Problem to work on: Copy out the lines of the material below verbatim, starting at the line that contains "Given: Click the master Source input field" and ending at the line that contains "Looking at the screenshot, I should point(58,321).", both included.

(Click-target data)
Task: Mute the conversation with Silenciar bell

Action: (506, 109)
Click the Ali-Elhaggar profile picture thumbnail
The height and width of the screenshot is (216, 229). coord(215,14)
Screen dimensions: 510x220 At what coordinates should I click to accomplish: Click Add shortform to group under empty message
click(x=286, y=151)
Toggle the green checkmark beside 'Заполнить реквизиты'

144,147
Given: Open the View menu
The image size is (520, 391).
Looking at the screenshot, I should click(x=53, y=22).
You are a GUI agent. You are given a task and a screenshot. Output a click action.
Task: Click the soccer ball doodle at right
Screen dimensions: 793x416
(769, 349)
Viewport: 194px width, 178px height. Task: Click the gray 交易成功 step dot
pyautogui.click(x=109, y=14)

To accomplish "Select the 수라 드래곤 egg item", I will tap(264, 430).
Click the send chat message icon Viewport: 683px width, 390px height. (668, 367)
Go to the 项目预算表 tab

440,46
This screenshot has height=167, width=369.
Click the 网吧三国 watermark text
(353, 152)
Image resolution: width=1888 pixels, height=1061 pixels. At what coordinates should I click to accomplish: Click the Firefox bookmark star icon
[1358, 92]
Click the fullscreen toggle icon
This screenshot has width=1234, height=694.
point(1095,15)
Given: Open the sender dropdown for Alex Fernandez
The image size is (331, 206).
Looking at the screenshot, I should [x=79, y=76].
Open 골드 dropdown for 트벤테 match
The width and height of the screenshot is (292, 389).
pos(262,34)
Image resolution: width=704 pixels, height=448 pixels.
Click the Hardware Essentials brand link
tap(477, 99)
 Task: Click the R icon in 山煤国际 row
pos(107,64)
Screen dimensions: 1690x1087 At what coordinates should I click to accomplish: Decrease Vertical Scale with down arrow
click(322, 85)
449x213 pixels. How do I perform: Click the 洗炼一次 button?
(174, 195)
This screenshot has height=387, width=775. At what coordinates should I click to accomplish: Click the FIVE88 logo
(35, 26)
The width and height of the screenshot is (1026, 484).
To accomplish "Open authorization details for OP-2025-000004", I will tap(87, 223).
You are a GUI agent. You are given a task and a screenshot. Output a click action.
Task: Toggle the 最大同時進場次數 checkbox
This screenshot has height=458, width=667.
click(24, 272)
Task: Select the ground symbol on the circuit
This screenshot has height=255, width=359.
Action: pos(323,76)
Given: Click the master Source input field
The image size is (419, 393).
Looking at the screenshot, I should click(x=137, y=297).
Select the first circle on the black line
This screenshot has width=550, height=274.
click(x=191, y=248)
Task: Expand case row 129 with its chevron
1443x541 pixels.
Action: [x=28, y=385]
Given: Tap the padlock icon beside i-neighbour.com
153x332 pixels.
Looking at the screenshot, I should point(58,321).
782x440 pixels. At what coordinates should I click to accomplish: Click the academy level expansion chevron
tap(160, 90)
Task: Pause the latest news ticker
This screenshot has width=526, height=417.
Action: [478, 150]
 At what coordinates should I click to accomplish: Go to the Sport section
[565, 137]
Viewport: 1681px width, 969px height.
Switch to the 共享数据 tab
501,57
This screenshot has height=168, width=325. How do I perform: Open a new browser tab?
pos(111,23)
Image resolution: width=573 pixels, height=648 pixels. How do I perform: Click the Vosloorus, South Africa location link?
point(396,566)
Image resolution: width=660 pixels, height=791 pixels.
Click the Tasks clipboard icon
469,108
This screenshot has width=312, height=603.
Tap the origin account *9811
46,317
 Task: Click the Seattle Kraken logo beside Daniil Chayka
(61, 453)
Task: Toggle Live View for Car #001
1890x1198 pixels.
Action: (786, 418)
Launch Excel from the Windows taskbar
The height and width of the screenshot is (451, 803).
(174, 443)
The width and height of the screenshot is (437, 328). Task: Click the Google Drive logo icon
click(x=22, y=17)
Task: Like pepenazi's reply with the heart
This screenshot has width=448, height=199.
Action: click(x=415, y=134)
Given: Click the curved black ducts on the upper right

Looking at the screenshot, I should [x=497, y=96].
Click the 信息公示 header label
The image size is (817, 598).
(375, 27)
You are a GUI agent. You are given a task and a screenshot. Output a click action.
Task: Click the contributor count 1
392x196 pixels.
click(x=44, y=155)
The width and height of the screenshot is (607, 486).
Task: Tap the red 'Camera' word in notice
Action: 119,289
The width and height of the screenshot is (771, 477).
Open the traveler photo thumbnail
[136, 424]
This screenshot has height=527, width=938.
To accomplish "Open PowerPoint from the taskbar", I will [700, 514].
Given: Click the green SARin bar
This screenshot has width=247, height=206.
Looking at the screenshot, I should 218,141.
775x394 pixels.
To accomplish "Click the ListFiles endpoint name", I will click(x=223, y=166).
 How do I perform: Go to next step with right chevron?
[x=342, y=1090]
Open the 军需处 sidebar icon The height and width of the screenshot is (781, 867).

Result of the exercise:
Given: Click the master Source input field
The image size is (419, 393).
Looking at the screenshot, I should click(x=137, y=297).
Select the first circle on the black line
This screenshot has width=550, height=274.
click(x=191, y=248)
Task: Expand case row 129 with its chevron
1443x541 pixels.
Action: [x=28, y=385]
Given: Tap the padlock icon beside i-neighbour.com
153x332 pixels.
Looking at the screenshot, I should point(58,321).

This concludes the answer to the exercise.